Having found the line that contains "Viewport: 1456px width, 819px height.", please retype only it and every line after it up to the end of the entries, exactly as written.

BEGIN WORKING DATA

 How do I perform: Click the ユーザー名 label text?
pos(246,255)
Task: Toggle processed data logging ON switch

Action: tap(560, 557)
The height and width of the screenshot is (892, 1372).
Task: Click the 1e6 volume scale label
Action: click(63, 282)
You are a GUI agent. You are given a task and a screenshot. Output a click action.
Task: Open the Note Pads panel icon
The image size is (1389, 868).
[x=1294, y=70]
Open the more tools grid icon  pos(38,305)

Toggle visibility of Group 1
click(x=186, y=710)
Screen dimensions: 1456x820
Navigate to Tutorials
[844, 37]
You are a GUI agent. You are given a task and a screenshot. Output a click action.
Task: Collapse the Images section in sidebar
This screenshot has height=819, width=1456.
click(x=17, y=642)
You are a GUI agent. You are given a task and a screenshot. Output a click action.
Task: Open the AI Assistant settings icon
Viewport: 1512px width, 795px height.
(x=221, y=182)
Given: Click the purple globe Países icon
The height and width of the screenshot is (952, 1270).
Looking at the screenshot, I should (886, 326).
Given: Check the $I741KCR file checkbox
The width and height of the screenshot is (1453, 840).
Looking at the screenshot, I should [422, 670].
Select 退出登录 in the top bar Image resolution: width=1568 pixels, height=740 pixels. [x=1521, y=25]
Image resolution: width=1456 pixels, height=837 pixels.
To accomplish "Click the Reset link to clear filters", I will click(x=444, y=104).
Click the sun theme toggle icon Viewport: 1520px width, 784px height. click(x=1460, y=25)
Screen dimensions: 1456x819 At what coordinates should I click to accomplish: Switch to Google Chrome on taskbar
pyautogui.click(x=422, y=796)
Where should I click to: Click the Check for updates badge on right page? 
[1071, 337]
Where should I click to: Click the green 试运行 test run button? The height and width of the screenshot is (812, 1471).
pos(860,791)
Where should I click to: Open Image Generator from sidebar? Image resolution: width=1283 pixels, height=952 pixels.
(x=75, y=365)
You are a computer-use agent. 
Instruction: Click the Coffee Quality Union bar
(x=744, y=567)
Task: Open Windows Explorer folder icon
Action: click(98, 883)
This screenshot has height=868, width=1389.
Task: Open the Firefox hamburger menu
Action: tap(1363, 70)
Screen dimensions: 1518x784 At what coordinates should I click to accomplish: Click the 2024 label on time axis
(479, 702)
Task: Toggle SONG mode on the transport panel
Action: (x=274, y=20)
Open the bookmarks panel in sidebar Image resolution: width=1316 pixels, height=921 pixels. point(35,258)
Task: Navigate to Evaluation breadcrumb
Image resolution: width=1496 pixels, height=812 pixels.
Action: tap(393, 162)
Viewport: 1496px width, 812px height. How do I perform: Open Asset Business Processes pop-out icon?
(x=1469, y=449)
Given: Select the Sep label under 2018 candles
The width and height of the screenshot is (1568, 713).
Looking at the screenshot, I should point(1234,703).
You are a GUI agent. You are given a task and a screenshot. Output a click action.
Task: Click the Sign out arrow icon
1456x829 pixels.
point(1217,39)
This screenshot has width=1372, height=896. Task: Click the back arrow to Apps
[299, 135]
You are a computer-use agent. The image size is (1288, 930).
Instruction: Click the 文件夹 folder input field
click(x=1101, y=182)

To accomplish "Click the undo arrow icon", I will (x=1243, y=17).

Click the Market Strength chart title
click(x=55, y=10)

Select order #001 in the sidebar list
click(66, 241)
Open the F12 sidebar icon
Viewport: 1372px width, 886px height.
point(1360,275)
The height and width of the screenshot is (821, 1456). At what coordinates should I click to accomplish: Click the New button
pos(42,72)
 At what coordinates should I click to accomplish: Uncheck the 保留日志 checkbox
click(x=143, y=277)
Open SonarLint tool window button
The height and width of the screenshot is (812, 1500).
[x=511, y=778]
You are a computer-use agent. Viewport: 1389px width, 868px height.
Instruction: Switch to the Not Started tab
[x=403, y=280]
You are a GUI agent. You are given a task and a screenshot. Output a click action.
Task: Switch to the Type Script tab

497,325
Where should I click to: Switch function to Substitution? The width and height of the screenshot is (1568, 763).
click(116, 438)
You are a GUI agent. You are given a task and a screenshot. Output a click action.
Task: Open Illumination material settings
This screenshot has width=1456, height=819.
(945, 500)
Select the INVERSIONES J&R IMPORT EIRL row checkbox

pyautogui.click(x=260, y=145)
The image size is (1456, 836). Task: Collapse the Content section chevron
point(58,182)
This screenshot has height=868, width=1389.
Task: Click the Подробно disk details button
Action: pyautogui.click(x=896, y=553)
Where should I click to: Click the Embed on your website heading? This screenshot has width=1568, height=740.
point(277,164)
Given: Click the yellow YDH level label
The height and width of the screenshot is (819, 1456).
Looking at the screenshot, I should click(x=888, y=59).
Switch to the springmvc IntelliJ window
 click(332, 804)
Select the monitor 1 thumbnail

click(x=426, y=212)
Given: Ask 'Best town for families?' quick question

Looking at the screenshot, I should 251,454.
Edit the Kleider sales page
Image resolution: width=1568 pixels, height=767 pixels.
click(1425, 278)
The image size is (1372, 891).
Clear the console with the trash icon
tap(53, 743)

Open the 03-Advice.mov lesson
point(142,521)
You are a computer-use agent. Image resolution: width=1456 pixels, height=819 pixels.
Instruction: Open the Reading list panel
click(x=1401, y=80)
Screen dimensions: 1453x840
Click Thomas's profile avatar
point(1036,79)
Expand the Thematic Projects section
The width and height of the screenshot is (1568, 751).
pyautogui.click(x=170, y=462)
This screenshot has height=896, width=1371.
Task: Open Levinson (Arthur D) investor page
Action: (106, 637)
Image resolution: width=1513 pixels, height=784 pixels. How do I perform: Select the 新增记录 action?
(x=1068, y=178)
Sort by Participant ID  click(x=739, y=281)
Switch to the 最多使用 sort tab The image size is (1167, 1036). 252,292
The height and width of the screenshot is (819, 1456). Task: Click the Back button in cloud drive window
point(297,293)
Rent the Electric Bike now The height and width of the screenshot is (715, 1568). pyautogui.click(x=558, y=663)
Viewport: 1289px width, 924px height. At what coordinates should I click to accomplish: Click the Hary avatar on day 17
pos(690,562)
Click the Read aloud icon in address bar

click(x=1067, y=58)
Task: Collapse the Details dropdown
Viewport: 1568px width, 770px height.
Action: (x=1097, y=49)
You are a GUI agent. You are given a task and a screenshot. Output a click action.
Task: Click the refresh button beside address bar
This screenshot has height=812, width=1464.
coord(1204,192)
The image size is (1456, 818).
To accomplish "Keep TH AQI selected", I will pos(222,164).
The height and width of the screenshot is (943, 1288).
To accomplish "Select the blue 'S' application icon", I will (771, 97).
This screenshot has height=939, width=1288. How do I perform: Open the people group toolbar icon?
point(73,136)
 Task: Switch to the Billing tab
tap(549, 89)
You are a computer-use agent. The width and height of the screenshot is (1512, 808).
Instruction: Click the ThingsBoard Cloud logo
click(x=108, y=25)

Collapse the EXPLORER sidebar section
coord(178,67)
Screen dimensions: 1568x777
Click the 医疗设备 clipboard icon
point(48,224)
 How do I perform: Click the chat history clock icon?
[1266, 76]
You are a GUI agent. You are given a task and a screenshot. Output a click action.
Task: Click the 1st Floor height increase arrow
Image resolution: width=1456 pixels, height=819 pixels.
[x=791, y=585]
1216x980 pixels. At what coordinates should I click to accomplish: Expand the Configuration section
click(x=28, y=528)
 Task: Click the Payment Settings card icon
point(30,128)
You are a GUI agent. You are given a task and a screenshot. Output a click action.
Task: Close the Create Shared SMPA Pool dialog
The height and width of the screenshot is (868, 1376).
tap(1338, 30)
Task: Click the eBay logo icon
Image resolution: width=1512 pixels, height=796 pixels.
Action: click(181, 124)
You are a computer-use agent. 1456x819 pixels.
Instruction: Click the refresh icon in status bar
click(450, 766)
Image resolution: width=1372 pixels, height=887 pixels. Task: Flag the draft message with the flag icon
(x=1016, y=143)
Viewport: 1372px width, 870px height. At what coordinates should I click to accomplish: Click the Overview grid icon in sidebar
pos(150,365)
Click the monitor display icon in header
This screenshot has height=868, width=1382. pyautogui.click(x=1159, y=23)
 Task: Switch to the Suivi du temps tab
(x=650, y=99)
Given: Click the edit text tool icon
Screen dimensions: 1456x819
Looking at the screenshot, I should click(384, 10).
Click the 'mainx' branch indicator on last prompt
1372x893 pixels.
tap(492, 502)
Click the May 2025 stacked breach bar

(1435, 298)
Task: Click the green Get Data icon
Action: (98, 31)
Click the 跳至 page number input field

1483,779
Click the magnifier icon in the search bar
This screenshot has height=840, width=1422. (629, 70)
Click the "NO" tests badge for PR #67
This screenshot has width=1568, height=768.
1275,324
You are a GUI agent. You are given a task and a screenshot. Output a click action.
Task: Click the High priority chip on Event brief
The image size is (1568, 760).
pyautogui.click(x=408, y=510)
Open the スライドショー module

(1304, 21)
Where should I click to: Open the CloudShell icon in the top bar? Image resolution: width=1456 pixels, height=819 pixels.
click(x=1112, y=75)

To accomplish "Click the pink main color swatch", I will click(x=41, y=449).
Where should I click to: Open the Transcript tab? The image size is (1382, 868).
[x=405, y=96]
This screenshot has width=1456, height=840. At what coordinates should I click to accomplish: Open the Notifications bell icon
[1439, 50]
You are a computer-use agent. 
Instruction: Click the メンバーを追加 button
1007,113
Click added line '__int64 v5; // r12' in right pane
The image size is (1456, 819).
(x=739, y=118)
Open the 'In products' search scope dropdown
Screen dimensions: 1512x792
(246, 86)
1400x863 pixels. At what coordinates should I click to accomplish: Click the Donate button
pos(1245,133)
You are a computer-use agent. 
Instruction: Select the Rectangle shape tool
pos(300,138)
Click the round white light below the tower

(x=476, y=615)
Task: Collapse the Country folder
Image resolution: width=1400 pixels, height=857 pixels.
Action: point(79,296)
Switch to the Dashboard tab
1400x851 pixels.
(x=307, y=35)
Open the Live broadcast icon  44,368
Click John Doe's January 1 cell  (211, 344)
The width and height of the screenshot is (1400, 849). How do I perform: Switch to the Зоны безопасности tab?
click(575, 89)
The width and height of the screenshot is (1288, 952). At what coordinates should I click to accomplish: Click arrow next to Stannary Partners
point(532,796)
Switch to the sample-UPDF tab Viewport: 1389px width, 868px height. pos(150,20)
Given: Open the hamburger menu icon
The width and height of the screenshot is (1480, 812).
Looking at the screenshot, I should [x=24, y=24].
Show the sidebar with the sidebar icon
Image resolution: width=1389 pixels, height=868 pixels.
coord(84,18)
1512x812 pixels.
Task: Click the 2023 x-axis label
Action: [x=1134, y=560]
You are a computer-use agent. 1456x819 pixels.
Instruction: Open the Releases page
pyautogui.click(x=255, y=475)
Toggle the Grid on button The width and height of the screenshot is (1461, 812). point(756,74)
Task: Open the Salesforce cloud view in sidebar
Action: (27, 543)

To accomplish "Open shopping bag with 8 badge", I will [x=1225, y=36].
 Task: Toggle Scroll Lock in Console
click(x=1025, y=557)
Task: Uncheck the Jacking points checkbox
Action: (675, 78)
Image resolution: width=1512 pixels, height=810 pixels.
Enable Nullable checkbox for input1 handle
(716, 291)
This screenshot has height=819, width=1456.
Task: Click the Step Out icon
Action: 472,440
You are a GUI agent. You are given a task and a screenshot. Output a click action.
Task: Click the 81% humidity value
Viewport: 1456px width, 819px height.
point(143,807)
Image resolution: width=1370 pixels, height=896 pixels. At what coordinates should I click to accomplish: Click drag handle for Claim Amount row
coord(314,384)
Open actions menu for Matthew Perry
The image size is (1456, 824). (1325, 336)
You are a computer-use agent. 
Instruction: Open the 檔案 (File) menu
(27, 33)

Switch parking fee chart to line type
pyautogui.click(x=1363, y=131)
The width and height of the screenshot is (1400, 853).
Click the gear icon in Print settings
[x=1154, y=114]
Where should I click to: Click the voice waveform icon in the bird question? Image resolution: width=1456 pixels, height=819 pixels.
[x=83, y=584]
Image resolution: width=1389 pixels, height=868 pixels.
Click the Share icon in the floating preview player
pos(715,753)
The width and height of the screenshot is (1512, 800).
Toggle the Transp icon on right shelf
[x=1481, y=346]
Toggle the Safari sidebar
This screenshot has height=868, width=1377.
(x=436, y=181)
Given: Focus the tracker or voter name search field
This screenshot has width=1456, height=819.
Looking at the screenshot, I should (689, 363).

END WORKING DATA

● SOLUTION:
Viewport: 1456px width, 819px height.
point(143,807)
Image resolution: width=1370 pixels, height=896 pixels. At what coordinates should I click to accomplish: Click drag handle for Claim Amount row
coord(314,384)
Open actions menu for Matthew Perry
The image size is (1456, 824). (1325, 336)
You are a computer-use agent. 
Instruction: Open the 檔案 (File) menu
(27, 33)

Switch parking fee chart to line type
pyautogui.click(x=1363, y=131)
The width and height of the screenshot is (1400, 853).
Click the gear icon in Print settings
[x=1154, y=114]
Where should I click to: Click the voice waveform icon in the bird question? Image resolution: width=1456 pixels, height=819 pixels.
[x=83, y=584]
Image resolution: width=1389 pixels, height=868 pixels.
Click the Share icon in the floating preview player
pos(715,753)
The width and height of the screenshot is (1512, 800).
Toggle the Transp icon on right shelf
[x=1481, y=346]
Toggle the Safari sidebar
This screenshot has height=868, width=1377.
(x=436, y=181)
Given: Focus the tracker or voter name search field
This screenshot has width=1456, height=819.
Looking at the screenshot, I should (689, 363).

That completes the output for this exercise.